The traditional message being sent by bonds is that there is huge trouble in store on the growth front; the only old-fashioned way we can rationalise the behaviour of bond yields is to say that economic growth is going to slump, globally, to the point where a recession is threatened. How likely is this? To be honest, I have no idea - plenty of opinions, but little that I could place much confidence in. Past relationships between economies and bonds seem to have broken down. But bonds are important, not just in their own right but also because most other assets are ultimately priced from them. All individual shares ultimately have a bond yield as a key driver.

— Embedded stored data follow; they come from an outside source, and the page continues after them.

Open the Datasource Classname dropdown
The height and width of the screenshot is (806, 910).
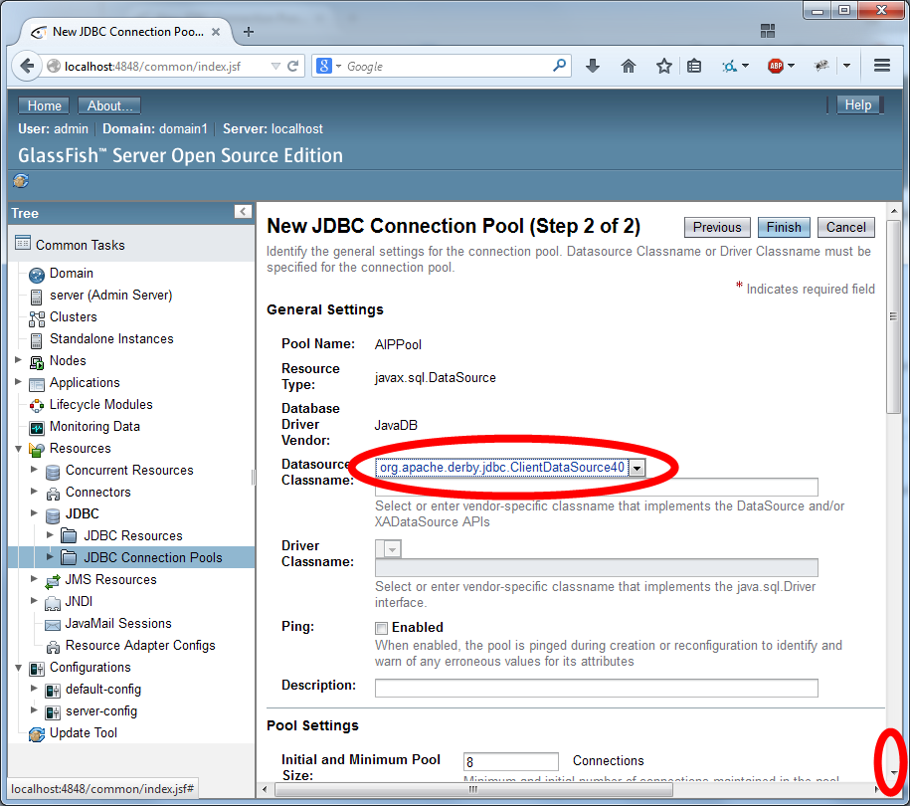tap(637, 467)
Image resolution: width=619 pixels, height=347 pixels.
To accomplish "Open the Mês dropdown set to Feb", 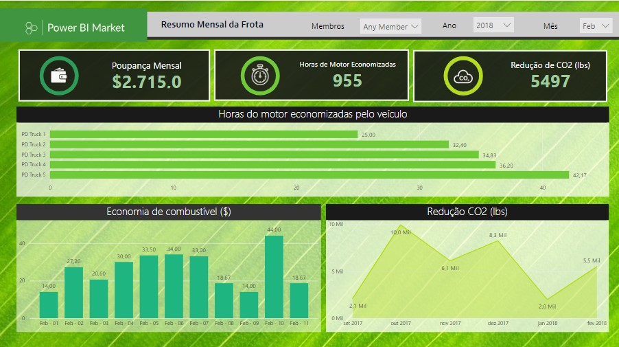I will coord(595,26).
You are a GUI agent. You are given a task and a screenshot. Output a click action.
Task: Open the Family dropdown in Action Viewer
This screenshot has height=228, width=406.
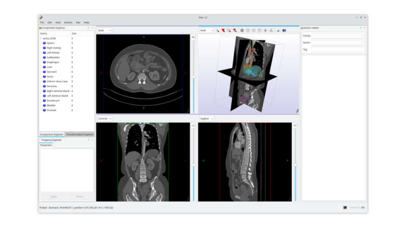[x=338, y=36]
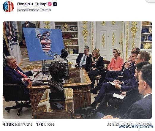View the 4.18k ReTruths list

[18, 124]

One consequence of lower bond yields that is not in dispute is that they act as a kind of monetary stimulus. In the US, for example, low long-term interest rates are keeping the housing market on the boil (US mortgages tend to be more longer term than the variable rate linked products familiar closer to home).
In Europe, the Bundesbank used to lecture us ad nauseum that the economy is more sensitive to longer-term interest rates than anything else - courtesy of low US bond yields and weak growth in Europe, Irish long-term yields are now barely above 3 per cent. With the euro now sliding that represents an awful lot of monetary stimulus for a fully employed economy.
My economist friends seem to think that all of this will be resolved with lower growth - although this is by no means a monolithic consensus. Ever the contrarian, I am not so sure and remain optimistic about growth and equities. But should we despair of the economists? I suppose that if we had given up on physics at the time of Copernicus we would not have made much scientific progress.
Chris Johns is an investment strategist with Collins Stewart. All opinions are personal.